Shortly after I posted about Rapleaf, the company put out a long, involved explanation and apology on their blog. It was in direct response to this ZDnet article, but they also directly linked back to Marshall Kirkpatrick and me (and at the end, everyone else who blogged about it…smart way to say, “look, we answered!”).
Truthfully, I think they are legitimately trying to capitalize on a market they didn’t create and can’t control, but they went about it in the wrong way.
This morning, Robert Scoble joined in the conversation with a post entitled, “Rapleaf wants your email address.” He says:
Stefanie Olsen at ZDNet News reports on Rapleaf and Upscoop who are collecting email addresses, among other things, from Facebook and other platforms, and reportedly selling them to marketers.

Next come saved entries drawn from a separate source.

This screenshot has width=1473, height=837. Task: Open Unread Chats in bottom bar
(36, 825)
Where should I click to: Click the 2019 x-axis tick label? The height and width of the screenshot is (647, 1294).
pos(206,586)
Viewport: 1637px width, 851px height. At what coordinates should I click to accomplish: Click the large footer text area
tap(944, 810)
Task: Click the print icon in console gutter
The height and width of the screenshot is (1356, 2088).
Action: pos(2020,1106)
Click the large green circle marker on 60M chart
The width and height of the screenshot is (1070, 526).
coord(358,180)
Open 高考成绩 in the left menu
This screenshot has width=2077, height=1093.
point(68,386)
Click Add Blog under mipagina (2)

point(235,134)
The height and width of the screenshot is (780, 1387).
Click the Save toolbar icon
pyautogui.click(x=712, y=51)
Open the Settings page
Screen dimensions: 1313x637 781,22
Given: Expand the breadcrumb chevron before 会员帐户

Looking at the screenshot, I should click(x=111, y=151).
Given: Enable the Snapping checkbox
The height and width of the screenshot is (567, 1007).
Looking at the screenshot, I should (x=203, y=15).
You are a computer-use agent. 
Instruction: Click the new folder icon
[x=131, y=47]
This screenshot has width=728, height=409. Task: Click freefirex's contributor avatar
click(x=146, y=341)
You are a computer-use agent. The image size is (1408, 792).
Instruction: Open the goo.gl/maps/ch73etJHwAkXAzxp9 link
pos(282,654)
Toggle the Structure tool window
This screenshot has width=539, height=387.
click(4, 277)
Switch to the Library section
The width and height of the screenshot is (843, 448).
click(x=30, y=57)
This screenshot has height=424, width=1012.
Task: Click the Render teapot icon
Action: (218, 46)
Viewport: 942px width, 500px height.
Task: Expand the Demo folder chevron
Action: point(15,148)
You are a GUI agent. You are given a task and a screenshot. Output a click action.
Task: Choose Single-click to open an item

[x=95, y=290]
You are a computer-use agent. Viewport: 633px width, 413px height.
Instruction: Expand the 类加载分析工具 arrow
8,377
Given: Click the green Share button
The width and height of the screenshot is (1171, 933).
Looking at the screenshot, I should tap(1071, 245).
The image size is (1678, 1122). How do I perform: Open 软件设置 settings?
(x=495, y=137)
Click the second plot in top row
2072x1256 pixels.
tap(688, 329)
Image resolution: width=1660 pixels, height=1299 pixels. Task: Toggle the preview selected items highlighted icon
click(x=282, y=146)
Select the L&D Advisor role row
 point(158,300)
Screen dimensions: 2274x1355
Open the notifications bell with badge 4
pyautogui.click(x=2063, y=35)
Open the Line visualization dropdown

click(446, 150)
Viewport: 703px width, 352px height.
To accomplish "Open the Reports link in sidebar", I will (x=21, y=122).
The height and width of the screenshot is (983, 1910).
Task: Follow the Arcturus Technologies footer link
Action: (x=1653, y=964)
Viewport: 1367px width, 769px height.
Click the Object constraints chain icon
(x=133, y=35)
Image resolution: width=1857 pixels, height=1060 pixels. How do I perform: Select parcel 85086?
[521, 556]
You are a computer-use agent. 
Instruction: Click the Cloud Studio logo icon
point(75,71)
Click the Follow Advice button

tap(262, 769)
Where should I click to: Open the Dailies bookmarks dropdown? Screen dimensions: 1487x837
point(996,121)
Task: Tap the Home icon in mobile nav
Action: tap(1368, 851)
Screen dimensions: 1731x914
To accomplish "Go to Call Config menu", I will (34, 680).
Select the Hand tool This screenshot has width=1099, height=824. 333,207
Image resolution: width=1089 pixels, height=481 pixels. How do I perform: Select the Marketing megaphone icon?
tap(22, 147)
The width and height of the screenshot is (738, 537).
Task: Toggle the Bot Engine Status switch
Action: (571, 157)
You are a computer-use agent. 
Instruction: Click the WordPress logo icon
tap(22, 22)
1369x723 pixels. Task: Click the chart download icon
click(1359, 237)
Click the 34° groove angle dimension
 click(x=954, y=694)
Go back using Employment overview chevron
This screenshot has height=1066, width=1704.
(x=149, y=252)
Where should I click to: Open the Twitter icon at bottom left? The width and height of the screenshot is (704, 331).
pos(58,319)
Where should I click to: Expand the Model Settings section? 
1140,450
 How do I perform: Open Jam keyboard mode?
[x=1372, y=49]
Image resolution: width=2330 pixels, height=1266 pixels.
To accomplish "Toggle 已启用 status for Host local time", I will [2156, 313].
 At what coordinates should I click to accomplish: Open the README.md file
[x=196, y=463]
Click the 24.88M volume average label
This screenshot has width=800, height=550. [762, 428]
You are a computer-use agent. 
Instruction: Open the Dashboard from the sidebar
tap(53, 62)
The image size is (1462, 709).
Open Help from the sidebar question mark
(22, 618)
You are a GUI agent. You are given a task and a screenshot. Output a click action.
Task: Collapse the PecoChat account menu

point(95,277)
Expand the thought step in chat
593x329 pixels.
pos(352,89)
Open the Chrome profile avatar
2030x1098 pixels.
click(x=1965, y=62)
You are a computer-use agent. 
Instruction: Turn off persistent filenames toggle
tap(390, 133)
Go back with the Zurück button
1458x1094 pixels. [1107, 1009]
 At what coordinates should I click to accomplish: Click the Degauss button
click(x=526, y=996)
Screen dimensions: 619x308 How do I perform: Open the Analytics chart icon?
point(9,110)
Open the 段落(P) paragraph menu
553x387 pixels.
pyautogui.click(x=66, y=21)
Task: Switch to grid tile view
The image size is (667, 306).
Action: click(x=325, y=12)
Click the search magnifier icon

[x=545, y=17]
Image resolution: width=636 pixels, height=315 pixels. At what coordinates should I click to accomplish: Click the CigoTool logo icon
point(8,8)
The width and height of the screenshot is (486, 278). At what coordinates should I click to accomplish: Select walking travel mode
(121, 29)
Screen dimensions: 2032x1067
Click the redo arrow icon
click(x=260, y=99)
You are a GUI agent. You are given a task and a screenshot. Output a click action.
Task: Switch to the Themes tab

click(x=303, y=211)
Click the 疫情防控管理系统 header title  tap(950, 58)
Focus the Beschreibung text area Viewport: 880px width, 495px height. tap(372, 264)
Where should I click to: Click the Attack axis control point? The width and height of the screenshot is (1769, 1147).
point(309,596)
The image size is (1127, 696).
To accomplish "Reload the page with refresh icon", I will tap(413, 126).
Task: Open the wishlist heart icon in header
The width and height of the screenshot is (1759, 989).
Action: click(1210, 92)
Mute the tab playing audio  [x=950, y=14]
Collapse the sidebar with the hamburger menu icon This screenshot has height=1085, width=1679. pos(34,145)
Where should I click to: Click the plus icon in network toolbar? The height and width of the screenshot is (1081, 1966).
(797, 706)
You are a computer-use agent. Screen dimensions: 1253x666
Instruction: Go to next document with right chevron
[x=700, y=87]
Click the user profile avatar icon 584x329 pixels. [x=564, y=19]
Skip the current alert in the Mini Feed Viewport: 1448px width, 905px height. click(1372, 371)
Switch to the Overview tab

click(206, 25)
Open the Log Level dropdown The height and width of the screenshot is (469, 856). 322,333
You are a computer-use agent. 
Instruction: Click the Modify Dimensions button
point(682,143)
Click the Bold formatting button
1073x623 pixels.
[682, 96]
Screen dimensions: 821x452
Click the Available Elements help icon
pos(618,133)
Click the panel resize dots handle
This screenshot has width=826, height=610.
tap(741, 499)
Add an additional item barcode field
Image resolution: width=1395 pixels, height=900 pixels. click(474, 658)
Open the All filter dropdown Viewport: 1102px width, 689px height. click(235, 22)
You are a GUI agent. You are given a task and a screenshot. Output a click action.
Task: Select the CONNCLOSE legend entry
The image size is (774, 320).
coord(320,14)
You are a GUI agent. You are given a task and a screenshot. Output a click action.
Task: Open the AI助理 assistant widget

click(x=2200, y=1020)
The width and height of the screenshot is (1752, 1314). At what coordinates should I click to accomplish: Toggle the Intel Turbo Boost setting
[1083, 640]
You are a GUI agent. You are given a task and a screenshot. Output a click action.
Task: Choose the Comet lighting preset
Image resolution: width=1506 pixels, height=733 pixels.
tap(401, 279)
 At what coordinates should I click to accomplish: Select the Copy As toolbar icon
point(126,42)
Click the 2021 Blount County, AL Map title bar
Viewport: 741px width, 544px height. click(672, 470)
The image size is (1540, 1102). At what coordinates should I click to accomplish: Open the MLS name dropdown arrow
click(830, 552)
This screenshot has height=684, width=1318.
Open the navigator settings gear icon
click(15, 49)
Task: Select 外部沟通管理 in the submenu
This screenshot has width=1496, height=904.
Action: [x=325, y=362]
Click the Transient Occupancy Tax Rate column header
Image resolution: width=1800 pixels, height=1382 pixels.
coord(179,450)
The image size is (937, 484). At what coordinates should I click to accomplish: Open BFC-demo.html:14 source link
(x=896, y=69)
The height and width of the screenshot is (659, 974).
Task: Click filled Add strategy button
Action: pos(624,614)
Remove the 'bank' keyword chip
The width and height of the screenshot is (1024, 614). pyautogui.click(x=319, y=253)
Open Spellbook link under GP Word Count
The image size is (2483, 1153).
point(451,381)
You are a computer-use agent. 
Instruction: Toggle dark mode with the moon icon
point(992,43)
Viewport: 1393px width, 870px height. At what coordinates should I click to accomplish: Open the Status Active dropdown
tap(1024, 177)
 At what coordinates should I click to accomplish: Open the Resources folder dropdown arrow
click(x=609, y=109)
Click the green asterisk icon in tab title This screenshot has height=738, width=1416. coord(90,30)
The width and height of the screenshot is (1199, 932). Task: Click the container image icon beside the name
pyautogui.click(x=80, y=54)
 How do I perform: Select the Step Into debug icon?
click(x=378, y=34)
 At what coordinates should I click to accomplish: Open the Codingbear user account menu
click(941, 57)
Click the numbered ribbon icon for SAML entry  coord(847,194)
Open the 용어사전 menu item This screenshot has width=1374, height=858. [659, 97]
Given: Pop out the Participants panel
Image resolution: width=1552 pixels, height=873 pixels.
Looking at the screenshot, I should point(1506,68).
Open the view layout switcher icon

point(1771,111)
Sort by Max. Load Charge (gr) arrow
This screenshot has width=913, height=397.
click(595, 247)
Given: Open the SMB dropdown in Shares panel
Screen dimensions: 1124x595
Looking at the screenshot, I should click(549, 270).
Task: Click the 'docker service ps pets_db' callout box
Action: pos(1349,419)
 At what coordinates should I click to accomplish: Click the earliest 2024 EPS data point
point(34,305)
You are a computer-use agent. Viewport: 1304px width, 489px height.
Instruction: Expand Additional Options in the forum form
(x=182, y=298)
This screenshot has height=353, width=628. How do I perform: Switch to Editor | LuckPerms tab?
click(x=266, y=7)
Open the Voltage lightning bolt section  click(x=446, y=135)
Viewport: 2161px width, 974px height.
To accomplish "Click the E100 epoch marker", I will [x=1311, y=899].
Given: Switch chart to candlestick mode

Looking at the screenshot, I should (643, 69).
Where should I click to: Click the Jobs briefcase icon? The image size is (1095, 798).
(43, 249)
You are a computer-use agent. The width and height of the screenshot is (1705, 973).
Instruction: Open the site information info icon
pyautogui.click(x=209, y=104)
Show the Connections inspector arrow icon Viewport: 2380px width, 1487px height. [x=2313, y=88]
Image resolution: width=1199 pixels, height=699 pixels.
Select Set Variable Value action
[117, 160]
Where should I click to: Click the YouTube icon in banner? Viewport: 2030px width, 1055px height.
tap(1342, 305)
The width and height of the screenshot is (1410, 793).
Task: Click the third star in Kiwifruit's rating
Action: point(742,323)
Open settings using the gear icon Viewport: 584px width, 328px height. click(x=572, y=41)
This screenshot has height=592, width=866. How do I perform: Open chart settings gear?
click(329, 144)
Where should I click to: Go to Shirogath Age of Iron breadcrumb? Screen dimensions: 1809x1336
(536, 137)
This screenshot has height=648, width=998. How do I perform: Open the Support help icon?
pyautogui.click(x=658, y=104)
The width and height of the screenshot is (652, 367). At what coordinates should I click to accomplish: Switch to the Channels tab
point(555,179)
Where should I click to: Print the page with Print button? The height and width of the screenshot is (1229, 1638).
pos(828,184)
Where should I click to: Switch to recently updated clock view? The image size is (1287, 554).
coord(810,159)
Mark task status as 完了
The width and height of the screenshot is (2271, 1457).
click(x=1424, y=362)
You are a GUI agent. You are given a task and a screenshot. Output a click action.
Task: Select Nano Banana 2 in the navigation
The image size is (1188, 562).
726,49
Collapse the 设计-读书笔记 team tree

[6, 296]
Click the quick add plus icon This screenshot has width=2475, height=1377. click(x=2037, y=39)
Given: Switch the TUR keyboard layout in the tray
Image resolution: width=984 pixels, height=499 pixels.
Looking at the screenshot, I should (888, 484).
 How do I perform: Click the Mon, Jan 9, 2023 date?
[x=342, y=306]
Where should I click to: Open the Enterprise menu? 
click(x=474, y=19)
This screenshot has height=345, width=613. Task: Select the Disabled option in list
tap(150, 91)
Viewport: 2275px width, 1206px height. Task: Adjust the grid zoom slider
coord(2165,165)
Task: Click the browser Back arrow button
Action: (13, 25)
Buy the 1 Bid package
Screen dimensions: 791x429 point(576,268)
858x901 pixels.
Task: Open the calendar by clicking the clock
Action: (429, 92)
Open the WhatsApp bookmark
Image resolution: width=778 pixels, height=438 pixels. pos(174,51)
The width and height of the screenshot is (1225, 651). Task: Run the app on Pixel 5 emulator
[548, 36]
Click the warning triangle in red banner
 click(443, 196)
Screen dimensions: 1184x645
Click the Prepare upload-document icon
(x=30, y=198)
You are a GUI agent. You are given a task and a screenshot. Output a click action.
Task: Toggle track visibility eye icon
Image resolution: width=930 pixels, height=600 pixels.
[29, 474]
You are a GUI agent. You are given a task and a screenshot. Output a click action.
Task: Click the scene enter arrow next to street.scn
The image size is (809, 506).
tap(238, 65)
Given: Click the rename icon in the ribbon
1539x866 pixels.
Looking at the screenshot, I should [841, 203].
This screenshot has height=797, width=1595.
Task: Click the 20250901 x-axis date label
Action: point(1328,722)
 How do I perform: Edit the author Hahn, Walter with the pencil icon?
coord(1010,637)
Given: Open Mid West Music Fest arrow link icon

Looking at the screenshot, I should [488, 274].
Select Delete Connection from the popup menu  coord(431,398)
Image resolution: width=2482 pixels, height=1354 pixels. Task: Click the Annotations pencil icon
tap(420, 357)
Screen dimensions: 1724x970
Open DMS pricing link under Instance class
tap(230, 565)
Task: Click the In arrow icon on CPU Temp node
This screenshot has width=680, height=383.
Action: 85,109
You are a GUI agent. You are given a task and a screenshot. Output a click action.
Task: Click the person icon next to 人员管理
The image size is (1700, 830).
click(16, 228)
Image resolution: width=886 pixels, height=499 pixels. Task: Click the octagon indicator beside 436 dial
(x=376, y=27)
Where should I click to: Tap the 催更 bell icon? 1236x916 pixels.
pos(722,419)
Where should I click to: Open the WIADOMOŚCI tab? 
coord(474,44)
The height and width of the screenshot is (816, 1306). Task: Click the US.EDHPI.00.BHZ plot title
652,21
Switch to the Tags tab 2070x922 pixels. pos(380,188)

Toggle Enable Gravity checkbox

Email addresses? What is this, 1998? You would think the person who has pushed the social network concept to the edge with thousands of “friends” on all the services would immediately understand that this has nothing to do with selling email addresses.
How much spam do you read a day? Only people who sell Viagra and penny stocks care about buying email addresses. Now marketers (who aren’t automatically “evil”) want to target their efforts towards people who may actually listen. They want profiles in a nice and neat package, and Rapleaf and similar companies are figuring out ways of getting these marketers what they want. They want to target 40 year old men who like gladiator movies. Or, 50 year old women who may be interested in traveling around the world. Or kids just out of college who are looking for their first car.